Après être descendue du bus, la jeune fille Maeda courut furieusement derrière Fang Jing, mais ne parvint pas à suivre son allure.
Elle remarqua quelque chose d'étrange.
Les mouvements de Fang Jing semblaient lents, pourtant il avançait à une vitesse surprenante.
Si elle observait attentivement, elle verrait que les mouvements de ses bras et de ses jambes ne correspondaient pas à sa vitesse.
Ses pas paraissaient de plus en plus lents, mais il se déplaçait toujours plus vite qu'elle.
« Comment… Comment est-ce possible ! »
Fixant Fang Jing intensément, Maeda se sentit de plus en plus mal à cause de ce décalage bizarre.
« C'est une combinaison de déplacements de pieds et de mouvements du corps issus des arts martiaux anciens. Les pieds rejoignent d'abord la position cible rapidement. Ensuite, sans être perçu, le haut du corps suit. Même le balancement des mains peut créer une illusion de lenteur, tandis que les pieds glissent près du sol. Cela donne aux autres l'impression d'un décalage entre la distance et la vitesse. »

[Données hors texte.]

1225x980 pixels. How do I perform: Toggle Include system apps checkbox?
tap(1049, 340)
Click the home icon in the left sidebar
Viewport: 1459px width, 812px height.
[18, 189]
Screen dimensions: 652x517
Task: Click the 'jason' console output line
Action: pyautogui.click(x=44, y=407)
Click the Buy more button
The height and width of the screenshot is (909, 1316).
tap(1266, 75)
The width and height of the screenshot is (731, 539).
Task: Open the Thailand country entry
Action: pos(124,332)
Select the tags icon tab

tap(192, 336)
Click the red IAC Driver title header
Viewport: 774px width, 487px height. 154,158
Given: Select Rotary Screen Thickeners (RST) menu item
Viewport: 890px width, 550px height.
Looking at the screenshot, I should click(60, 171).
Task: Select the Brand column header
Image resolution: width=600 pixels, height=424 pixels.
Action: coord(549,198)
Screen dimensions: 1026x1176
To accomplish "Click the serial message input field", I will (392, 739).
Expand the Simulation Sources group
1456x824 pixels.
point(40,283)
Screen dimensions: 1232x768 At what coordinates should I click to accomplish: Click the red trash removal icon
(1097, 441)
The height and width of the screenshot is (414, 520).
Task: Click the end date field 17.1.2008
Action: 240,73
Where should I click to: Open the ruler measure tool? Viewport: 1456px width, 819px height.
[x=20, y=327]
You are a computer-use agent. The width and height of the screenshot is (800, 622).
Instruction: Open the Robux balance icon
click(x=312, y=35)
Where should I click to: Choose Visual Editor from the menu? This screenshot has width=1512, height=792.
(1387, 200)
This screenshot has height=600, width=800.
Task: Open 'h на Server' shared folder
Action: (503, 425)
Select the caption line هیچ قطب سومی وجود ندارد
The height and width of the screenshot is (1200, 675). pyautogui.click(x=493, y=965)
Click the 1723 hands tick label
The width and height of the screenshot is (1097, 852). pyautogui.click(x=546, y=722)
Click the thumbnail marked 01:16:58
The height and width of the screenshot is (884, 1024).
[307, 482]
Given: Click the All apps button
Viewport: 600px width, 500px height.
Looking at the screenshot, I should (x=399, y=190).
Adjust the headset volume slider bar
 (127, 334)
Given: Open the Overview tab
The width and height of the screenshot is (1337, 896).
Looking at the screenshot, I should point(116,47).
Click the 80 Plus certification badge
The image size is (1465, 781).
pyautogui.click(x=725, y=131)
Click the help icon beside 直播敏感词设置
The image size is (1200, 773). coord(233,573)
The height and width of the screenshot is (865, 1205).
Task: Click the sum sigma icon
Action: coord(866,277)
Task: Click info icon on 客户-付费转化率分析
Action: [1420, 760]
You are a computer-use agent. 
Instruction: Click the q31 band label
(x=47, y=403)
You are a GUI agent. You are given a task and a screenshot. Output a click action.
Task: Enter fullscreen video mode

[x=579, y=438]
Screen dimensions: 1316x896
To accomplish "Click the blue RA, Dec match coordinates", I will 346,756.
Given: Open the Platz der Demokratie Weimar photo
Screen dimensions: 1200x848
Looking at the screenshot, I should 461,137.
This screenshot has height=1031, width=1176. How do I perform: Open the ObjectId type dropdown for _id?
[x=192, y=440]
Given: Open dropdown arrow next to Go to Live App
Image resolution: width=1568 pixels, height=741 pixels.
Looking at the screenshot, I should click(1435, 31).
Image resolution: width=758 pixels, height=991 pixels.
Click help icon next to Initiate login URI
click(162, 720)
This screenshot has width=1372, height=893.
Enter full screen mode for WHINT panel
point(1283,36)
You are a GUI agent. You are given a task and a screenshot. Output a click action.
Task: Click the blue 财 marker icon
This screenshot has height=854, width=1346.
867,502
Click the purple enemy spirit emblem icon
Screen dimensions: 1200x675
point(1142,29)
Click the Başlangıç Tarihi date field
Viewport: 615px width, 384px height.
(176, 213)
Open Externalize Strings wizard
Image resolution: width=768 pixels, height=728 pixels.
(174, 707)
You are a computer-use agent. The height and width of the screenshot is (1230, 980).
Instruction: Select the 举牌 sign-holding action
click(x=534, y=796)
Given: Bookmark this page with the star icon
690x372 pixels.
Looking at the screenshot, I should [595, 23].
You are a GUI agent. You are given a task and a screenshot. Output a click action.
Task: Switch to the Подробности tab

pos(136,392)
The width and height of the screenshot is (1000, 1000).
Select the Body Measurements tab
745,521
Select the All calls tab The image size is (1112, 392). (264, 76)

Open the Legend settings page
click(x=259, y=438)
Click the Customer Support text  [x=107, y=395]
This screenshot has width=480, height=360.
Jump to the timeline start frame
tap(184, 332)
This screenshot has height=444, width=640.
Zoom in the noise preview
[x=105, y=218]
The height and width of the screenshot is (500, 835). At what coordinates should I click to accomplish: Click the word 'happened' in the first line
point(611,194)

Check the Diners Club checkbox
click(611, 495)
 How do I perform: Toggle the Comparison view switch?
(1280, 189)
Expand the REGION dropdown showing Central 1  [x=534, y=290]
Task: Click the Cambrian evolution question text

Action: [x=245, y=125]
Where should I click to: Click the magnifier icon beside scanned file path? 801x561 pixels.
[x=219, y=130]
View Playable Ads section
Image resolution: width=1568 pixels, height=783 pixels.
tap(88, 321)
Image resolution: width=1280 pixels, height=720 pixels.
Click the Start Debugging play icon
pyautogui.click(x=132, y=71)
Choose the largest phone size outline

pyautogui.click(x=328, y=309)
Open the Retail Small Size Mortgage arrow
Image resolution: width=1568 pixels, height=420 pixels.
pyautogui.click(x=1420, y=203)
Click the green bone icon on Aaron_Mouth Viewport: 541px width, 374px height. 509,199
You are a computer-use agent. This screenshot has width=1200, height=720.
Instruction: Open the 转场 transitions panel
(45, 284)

Expliqua Fang Jing en continuant d'avancer.
« Cette technique, originaire de la région de Chongmian, est parfois appelée "Rétrécir le Sol" car, pour les gens ordinaires, on a l'impression que le sol se raccourcit ! »
« Ne marche pas si vite en expliquant. »
Maeda haletait, les joues roses, une fine sueur couvrant son corps.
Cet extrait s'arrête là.